Elle souligne d’abord l’importance d’une vigilance accrue en période de pâturage, avec l’observation régulière des animaux et l’identification des parcelles les plus exposées. Elle met également en évidence la nécessité d’intégrer le risque « tiques » dans l’analyse globale des problèmes sanitaires des troupeaux, notamment lors de séries d’avortements, de baisses de performances, d’animaux présentant des difficultés à se lever (arthrites causées par Borrelia spp) ou d’épisodes de montées en température inexpliquées.
Les ingénieurs du GDS ont insisté sur l’intérêt d’une approche combinant observation de terrain, diagnostic vétérinaire et analyses ciblées, afin de ne pas passer à côté de pathologies parfois discrètes mais pénalisantes à long terme. L’étude ouvre également des perspectives en matière de prévention, avec un travail à poursuivre sur l’aménagement des parcelles, la gestion des zones à risque et la sensibilisation des éleveurs aux mesures de protection individuelle et collective.
Un enjeu sanitaire majeur pour les élevages vosgiens
Au-delà des apports scientifiques, les échanges multiples avec la salle ont montré l’importance du sujet pour les éleveurs.

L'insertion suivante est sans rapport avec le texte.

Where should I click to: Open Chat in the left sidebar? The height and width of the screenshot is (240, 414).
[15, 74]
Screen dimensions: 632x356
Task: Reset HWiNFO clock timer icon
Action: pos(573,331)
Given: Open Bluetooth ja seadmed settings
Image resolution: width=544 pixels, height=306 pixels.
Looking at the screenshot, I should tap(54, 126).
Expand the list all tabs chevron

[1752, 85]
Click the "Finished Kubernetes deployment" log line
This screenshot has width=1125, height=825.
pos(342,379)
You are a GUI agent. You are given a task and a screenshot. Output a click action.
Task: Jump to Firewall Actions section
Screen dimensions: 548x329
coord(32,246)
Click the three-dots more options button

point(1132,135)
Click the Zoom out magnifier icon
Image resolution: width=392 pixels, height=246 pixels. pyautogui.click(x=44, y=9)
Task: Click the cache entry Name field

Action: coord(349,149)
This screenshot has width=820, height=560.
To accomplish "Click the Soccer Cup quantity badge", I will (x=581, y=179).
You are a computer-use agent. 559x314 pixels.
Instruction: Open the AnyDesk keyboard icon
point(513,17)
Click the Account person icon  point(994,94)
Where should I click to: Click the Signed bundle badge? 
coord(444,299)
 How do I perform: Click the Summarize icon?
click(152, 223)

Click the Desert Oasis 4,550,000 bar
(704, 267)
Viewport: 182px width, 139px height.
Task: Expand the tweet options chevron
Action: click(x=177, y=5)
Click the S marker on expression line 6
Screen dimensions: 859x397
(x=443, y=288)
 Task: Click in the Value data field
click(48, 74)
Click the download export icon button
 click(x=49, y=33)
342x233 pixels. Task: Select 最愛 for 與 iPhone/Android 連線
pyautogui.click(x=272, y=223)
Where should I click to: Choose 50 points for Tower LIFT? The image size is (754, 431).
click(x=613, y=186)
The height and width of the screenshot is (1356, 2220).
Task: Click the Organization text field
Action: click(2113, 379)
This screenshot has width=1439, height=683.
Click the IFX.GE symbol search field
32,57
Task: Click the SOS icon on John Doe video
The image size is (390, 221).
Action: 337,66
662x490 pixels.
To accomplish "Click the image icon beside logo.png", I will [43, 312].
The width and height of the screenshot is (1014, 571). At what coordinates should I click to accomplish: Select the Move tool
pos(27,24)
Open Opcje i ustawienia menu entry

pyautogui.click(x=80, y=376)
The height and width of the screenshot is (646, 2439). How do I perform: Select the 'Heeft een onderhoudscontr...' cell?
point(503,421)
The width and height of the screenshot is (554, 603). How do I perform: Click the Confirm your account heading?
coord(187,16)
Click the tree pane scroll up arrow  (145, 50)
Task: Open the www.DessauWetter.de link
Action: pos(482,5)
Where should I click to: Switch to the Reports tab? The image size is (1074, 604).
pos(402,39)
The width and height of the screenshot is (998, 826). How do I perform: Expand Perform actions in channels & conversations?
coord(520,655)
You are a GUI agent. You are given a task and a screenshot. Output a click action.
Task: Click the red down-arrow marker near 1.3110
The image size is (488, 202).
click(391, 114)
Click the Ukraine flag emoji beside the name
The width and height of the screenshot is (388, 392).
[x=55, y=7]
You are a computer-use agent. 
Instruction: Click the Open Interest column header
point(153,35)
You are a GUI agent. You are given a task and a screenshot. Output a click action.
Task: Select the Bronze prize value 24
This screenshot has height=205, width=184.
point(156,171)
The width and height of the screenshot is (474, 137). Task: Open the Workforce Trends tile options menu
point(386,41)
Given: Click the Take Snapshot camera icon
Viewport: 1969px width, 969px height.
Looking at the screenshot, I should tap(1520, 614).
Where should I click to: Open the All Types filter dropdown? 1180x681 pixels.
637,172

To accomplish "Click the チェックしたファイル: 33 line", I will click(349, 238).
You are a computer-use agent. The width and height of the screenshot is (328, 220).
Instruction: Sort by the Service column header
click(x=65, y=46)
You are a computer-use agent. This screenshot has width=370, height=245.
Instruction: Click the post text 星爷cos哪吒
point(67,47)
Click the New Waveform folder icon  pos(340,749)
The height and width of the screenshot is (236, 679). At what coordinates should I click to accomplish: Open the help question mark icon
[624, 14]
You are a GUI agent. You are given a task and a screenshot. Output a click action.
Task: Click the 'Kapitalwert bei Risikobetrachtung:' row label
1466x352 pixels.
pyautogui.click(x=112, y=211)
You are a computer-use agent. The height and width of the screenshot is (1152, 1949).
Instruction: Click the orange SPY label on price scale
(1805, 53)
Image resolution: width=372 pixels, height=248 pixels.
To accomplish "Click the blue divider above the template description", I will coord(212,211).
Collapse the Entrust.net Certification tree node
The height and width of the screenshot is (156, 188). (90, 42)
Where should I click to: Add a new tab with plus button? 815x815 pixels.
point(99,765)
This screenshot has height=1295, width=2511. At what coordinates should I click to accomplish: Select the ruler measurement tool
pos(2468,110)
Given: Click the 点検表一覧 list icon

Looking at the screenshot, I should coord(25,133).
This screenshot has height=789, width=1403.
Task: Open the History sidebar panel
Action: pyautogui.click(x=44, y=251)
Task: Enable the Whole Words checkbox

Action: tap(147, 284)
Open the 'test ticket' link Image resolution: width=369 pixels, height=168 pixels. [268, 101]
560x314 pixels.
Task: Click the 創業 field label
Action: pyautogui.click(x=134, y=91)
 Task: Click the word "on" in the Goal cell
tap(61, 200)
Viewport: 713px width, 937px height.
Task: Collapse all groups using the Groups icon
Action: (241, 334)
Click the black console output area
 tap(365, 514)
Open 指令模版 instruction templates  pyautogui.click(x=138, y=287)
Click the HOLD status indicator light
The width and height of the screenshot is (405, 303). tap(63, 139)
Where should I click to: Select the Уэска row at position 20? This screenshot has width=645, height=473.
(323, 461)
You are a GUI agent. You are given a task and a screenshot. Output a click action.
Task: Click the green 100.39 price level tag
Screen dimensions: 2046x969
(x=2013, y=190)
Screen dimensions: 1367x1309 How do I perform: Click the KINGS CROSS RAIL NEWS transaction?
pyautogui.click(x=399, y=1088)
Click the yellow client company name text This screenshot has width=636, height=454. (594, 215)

Les maladies à tiques s’inscrivent désormais dans les problématiques sanitaires à prendre en compte, au même titre que d’autres pathologies, avec des conséquences possibles sur la santé des animaux mais aussi celle des éleveurs et de leurs familles.
Cette journée confirme, par ailleurs, la volonté du GDS des Vosges de développer des outils d’observation, de prévention et d’accompagnement adaptés aux réalités du terrain.
La forte participation et la qualité des échanges témoignent d’un besoin réel d’information et d’appui technique sur le sujet. Les travaux engagés par le GDS devraient se poursuivre dans les prochaines années afin d’affiner la connaissance du risque et de proposer des leviers d’action concrets pour les élevages vosgiens.